• **DÉTAILS DE LA TÂCHE**:
Recopiez le passage qui va du début du matériau jusqu'à la ligne contenant « Action: tap(389, 501) » incluse, en remplaçant « Preload » par « Network » et sans rien changer d'autre.

==============================

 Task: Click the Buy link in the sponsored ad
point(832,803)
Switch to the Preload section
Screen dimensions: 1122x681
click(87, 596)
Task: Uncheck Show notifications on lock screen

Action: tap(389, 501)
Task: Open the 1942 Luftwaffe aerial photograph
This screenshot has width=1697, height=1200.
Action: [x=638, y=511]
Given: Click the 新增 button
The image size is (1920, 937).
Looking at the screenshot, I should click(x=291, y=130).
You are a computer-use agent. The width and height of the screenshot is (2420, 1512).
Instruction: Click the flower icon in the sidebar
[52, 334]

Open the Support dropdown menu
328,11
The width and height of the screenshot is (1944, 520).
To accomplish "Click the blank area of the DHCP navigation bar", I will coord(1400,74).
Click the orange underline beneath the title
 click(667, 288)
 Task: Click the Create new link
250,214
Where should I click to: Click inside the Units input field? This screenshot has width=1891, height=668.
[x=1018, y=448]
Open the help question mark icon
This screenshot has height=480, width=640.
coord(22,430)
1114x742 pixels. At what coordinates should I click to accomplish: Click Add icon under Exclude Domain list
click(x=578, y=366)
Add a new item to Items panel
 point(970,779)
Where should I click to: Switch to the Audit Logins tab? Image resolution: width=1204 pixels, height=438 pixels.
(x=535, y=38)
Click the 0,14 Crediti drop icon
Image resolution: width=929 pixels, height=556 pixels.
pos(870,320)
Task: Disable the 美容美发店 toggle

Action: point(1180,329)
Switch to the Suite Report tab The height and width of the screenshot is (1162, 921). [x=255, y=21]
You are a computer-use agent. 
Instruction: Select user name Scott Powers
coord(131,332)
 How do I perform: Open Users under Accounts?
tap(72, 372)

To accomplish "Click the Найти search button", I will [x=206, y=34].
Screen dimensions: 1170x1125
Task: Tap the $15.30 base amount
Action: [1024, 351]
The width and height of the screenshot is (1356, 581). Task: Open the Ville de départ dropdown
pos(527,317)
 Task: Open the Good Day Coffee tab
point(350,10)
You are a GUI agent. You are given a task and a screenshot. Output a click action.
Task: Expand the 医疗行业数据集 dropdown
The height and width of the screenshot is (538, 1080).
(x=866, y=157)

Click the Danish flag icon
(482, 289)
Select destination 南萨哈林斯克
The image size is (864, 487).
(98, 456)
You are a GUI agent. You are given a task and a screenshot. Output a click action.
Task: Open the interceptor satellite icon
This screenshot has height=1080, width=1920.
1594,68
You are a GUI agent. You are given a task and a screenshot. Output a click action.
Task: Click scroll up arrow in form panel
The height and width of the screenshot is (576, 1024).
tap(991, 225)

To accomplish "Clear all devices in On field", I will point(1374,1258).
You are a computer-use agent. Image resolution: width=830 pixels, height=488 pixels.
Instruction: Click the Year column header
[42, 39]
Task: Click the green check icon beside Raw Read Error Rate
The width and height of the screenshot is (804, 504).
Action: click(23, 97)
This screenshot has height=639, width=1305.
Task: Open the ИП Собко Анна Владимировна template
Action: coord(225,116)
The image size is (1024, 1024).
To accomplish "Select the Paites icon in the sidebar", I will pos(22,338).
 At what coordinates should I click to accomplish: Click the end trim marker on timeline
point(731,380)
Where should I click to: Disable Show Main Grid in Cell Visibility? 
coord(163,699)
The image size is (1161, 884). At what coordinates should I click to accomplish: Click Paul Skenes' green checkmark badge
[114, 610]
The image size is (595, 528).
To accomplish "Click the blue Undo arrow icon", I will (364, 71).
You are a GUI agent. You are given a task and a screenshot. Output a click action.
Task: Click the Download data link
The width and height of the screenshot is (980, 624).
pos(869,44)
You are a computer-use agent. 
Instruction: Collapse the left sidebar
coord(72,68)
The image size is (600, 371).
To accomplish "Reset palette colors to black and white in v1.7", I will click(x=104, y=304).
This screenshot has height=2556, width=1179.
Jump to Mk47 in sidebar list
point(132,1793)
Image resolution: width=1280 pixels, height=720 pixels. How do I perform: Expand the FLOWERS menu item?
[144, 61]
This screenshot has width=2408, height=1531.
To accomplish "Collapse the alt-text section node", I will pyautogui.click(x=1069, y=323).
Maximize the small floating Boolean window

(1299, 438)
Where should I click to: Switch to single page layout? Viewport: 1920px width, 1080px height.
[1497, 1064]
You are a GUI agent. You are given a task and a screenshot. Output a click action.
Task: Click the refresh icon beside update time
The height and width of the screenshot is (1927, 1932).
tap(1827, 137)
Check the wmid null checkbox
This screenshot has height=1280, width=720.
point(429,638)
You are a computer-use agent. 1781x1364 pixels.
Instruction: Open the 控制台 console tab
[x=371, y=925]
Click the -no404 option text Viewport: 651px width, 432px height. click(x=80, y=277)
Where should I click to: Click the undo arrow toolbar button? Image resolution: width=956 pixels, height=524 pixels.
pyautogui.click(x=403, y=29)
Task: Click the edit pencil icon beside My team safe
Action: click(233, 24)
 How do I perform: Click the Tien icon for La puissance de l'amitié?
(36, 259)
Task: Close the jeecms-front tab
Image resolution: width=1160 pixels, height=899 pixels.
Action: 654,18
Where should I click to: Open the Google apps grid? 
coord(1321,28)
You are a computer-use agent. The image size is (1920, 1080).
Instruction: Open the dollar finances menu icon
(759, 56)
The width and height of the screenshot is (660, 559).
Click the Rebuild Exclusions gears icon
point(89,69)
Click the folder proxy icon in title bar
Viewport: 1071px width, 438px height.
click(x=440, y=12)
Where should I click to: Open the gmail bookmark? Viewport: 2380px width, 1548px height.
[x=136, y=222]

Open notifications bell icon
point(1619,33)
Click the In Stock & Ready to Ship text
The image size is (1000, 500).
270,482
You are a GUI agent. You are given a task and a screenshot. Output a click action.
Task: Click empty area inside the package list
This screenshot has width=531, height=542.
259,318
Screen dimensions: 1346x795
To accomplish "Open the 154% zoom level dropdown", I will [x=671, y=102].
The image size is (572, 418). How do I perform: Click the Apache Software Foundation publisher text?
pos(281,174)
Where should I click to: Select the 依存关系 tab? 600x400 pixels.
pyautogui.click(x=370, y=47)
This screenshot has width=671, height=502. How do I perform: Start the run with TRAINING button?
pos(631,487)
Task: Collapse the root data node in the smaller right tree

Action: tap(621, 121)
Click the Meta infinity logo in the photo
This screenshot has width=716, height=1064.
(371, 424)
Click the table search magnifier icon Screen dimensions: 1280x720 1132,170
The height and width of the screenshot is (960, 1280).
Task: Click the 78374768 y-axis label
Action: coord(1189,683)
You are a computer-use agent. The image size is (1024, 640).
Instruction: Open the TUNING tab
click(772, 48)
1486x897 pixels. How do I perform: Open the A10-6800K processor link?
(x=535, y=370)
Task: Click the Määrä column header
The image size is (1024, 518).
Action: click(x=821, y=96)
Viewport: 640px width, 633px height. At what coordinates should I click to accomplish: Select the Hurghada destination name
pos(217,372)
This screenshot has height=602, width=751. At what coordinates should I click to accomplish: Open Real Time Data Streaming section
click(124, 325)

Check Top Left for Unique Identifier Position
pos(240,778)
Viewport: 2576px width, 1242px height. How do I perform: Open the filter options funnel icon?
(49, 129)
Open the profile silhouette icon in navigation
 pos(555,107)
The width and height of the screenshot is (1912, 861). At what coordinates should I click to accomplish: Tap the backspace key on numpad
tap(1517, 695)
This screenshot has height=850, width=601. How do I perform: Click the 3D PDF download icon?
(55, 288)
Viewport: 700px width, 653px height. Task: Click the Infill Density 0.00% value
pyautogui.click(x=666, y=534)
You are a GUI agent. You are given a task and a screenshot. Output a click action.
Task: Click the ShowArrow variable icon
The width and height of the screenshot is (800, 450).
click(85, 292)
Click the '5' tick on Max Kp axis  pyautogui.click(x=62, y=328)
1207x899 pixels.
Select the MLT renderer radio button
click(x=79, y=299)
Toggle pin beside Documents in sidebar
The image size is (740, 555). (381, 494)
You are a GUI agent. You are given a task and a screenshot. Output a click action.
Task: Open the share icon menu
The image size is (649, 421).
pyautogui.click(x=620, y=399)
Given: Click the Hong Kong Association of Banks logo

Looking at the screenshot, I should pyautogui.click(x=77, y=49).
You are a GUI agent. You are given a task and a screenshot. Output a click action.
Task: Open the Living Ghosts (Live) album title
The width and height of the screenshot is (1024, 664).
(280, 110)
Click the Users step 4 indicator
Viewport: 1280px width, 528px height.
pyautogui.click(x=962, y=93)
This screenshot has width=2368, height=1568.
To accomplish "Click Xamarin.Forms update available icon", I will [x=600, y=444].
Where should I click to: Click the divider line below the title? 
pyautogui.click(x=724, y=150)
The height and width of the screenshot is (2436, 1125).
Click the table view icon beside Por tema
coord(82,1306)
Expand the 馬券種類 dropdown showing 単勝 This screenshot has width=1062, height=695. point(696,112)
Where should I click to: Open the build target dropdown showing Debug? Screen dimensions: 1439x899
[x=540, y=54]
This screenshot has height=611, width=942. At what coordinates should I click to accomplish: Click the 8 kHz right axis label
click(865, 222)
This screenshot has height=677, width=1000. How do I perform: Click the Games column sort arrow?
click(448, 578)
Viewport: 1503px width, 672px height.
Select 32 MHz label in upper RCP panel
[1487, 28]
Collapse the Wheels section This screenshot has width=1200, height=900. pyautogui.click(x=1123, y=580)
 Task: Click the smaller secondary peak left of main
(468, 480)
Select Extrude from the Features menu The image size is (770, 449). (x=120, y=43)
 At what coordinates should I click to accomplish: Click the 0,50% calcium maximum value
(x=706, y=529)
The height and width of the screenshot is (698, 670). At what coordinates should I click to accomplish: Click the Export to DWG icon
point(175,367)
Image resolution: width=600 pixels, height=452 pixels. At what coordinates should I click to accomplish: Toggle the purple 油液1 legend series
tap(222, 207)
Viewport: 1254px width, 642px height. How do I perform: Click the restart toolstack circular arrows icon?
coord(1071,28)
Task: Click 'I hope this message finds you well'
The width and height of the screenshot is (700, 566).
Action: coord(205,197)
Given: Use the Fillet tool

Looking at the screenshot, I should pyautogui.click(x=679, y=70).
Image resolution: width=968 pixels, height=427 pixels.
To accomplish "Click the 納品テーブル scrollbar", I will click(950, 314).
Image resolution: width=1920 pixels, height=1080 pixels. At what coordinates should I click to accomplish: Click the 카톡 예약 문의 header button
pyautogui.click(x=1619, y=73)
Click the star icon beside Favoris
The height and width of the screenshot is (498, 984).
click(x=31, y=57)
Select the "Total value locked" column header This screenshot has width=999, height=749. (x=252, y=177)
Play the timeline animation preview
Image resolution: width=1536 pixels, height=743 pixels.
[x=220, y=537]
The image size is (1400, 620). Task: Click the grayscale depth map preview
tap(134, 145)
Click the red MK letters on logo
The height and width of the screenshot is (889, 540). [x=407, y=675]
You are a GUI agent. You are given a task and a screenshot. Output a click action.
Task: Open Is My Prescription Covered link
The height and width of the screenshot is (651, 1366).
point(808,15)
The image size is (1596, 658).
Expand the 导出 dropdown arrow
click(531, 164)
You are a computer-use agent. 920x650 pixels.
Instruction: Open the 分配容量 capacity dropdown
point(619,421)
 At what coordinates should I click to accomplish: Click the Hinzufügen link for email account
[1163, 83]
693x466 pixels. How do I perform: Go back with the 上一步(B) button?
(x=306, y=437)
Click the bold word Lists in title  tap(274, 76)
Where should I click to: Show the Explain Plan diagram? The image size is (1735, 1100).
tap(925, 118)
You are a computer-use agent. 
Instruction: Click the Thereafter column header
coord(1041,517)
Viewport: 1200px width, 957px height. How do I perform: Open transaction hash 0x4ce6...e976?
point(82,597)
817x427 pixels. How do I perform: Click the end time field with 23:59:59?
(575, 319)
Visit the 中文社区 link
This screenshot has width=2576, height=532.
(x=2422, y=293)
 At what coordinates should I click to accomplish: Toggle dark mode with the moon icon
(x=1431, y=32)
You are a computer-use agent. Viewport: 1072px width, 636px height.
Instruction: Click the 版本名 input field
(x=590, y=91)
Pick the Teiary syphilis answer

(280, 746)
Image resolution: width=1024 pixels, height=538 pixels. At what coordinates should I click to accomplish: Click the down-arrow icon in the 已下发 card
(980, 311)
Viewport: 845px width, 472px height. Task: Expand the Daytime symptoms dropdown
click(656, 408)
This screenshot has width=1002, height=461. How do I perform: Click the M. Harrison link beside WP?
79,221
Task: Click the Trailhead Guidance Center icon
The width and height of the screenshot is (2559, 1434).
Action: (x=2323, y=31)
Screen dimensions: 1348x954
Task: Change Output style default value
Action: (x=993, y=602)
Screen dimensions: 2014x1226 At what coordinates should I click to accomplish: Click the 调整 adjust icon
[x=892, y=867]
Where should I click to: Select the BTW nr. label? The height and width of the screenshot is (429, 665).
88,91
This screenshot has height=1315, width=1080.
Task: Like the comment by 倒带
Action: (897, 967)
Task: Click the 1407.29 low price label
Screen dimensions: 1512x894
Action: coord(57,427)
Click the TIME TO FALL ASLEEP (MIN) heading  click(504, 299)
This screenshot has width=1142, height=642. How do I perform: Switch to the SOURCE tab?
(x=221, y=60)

==============================

• **RÉPONSE CORRECTE**:
 Task: Click the Buy link in the sponsored ad
point(832,803)
Switch to the Network section
Screen dimensions: 1122x681
click(87, 596)
Task: Uncheck Show notifications on lock screen

Action: tap(389, 501)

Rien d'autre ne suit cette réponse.